Hay un texto de Piero de la Francesca, escrito al final de su vida, que
es un clarísimo precedente del cubismo, y en el que imagina un pintor que
fuera capaz de reducir todo el mundo a seis o siete figuras geométricas. Esto
es un casi un precedente de la pintura contemporánea. Y ¿qué fue la
perspectiva, sino eso? Y cuando ya la perspectiva se convirtió en teatro
barroco, en tromp l’oil, lo agudizó aún más.
Y buscó también la narratividad, desde el inicio. Masaccio, por
ejemplo, en El tributo de la moneda, representa varias escenas en una sola. Y
en Turín, hay un cuadro maravilloso de Hans Memling, que son todas las
escenas de la Pasión en un solo cuadro, en el que está todo narrado en un
único espacio. ¿Por qué? Porque la pintura quiere ese narratividad.

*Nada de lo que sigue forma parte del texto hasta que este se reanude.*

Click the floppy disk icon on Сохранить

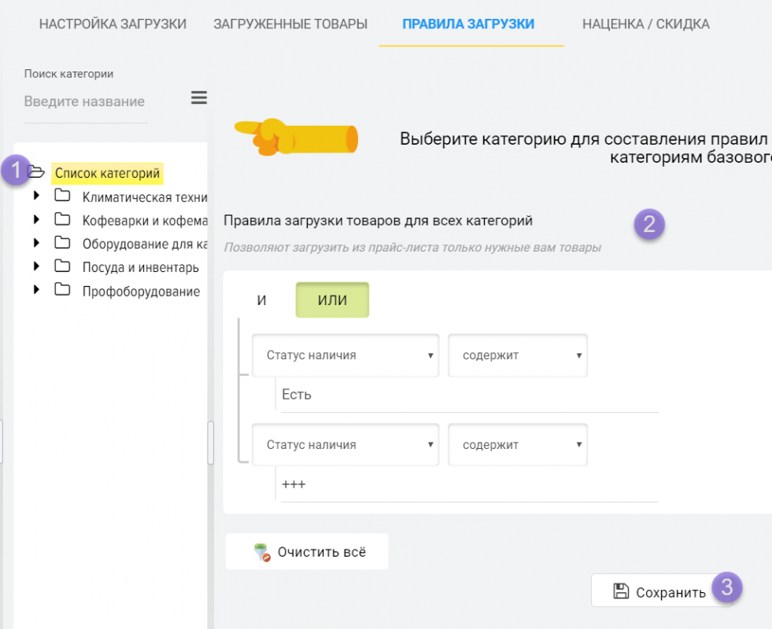point(621,591)
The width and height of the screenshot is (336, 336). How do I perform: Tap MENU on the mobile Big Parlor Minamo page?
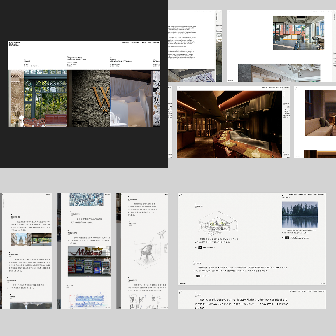pos(108,194)
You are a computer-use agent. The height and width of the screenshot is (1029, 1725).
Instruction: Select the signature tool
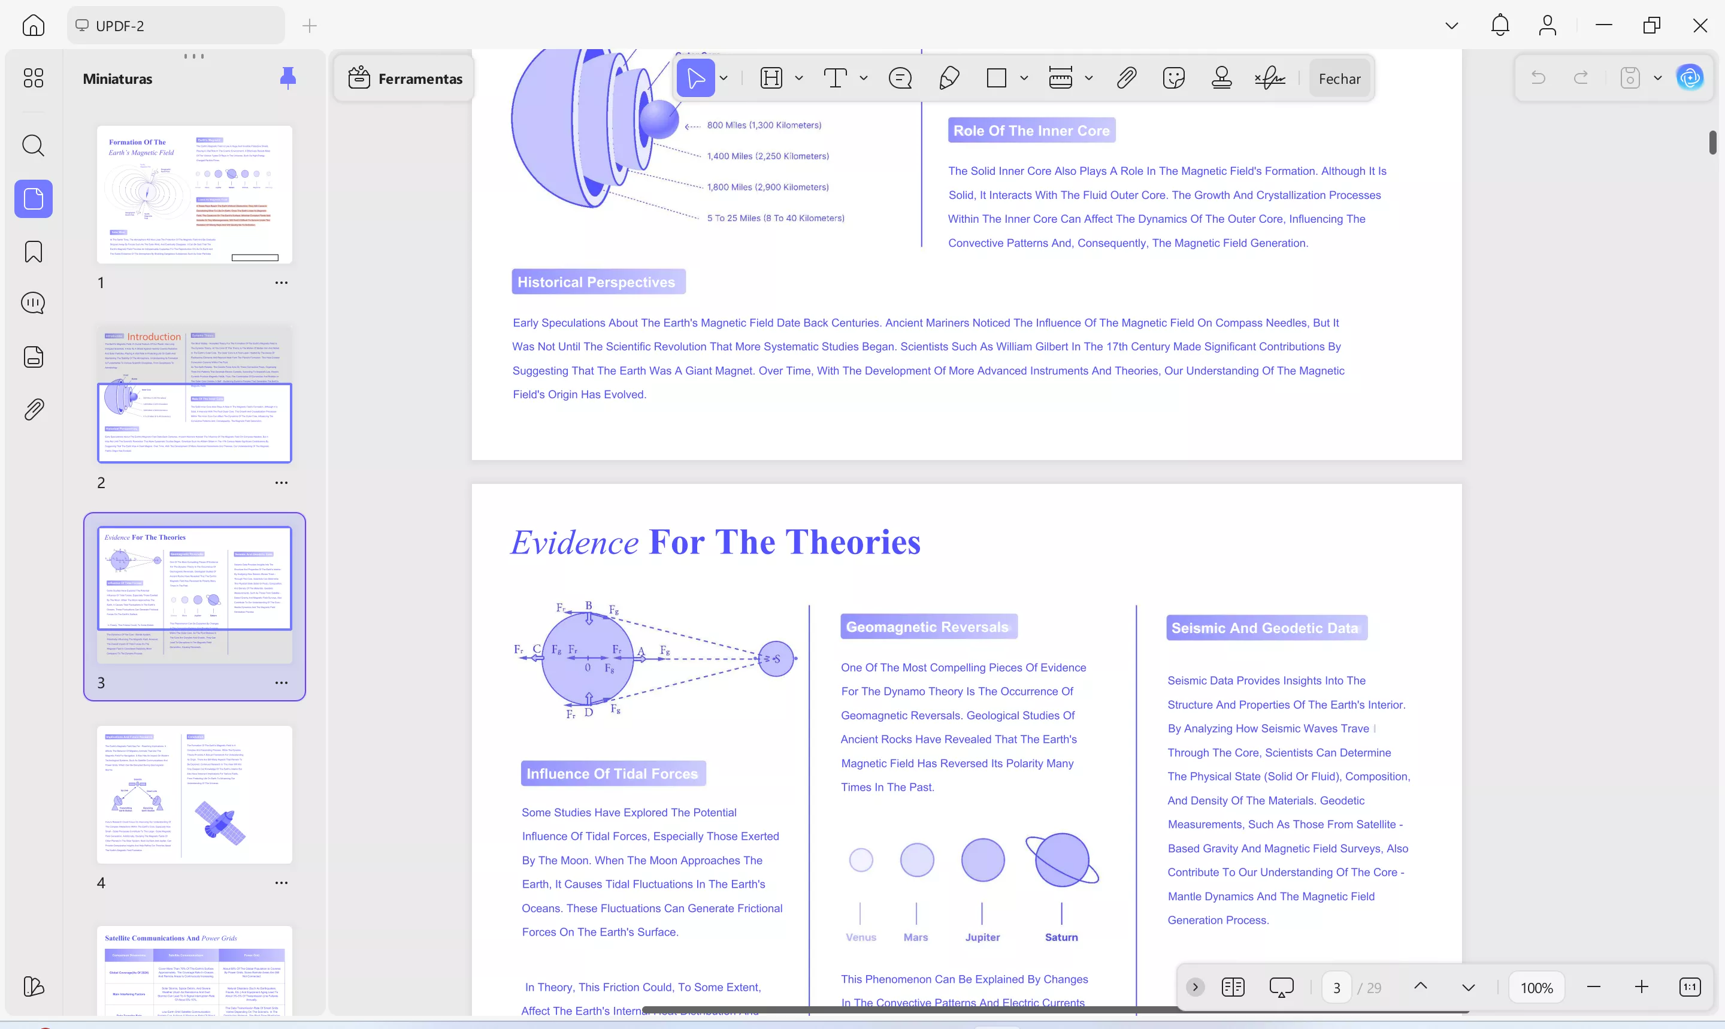[x=1269, y=78]
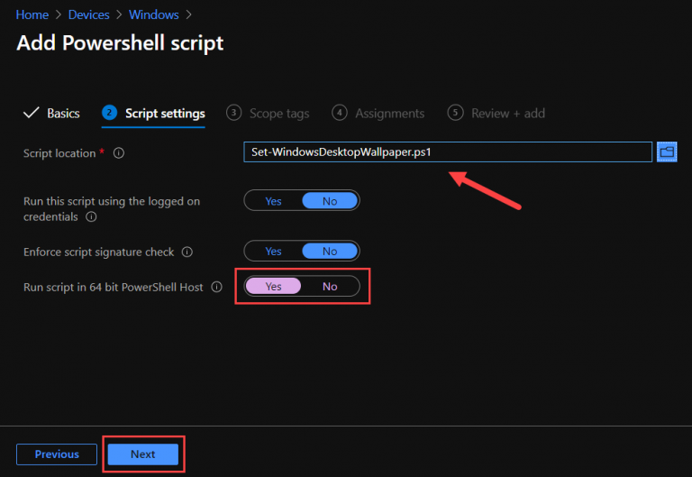Click the folder browse icon for script location
692x477 pixels.
point(667,152)
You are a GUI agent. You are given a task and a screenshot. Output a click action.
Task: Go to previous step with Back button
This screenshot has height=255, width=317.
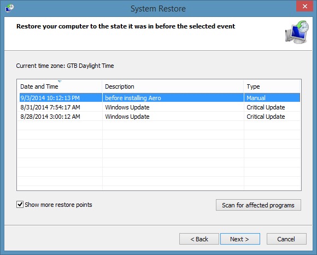click(199, 239)
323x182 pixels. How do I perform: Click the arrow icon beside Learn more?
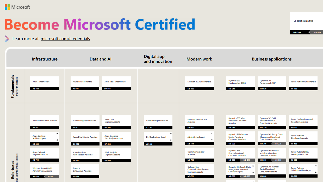[7, 39]
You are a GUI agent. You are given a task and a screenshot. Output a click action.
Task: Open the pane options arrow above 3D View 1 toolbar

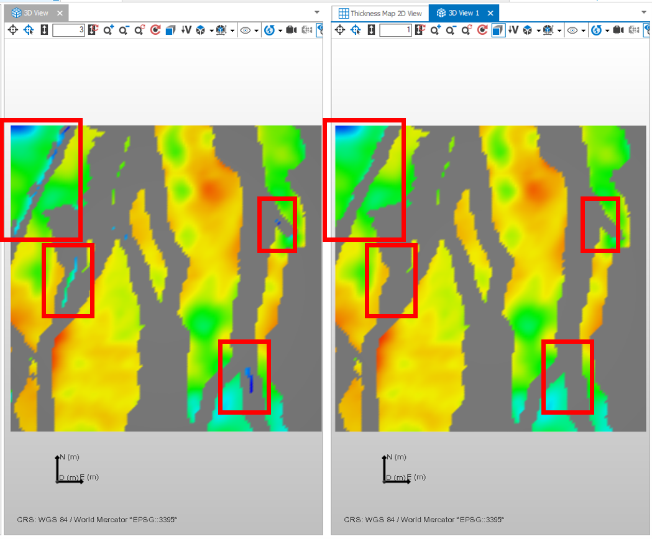[645, 12]
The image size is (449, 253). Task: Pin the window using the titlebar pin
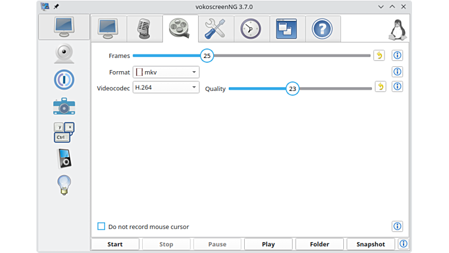[x=56, y=7]
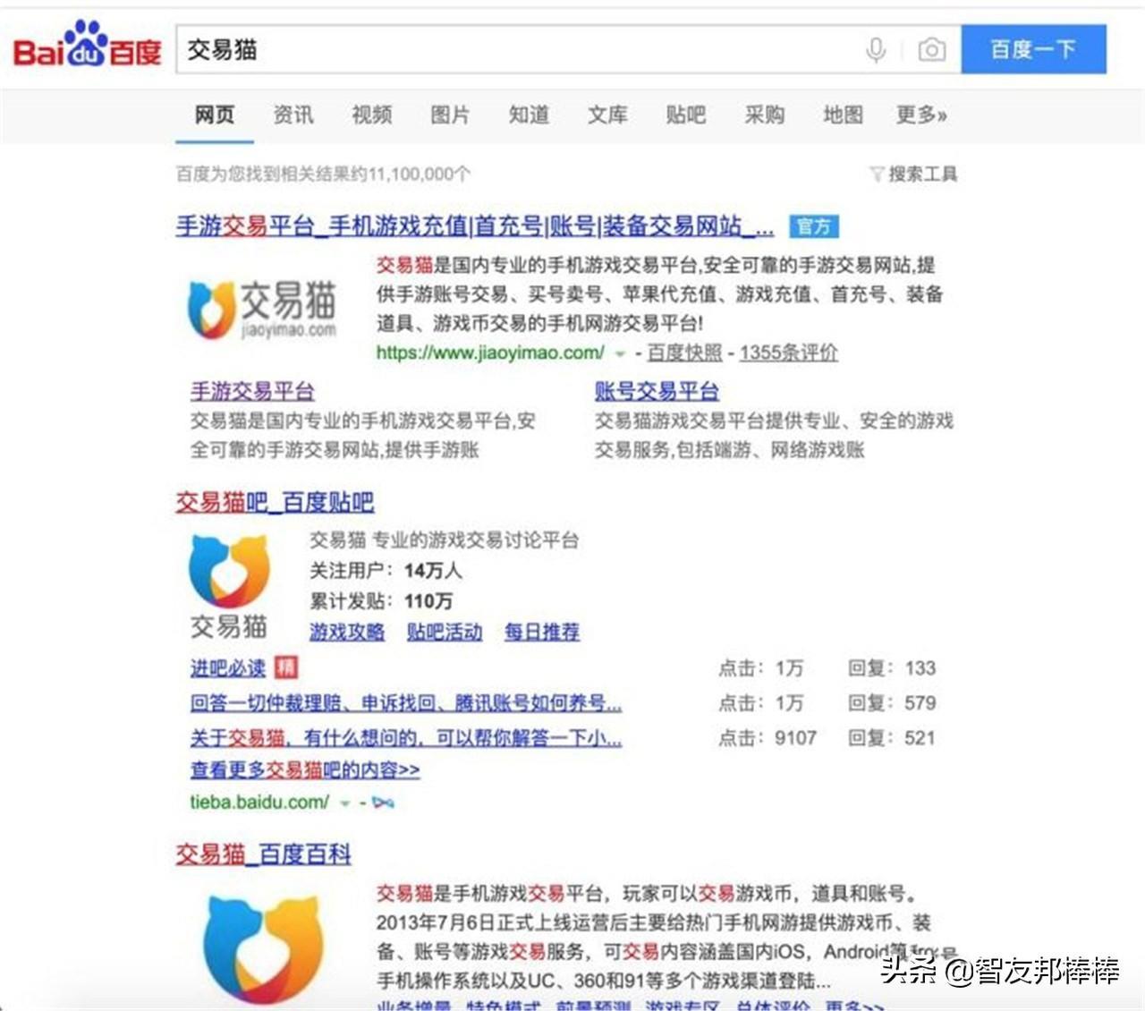Open the 搜索工具 filter

(913, 174)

Y con las otras artes, yo diría que sucede lo mismo. La música ha
recurrido innumerables veces a los cromatismos y a otras analogías con la
pintura. Y aunque se diga que la música es espiritual, vemos así que tiene
envidia de la sensorialidad y del color propios de la pintura. Hay así esta
especie de competencia, que es una búsqueda de la pluridimensionalidad de
las manifestaciones artísticas, que ya está anunciado en los orígenes de la
pintura, en el siglo XIV.
R. Llano — Me parece que llevamos ya un buen rato y que nos
corresponde acabar. Y lo haré agradeciendo en primer lugar a todos ustedes la
presencia en este acto, esta tarde que han querido pasar con nosotros. Muchas
gracias también y sobre todo a Ignacio y a Rafael, por sus comentarios y la
generosidad con que han enjuiciado mi libro. Y hasta la próxima. Espero que
nos veamos pronto otra vez en el Museo de Picasso, o en cualquier lugar de
Barcelona. Muchas gracias a todos y buenas noches.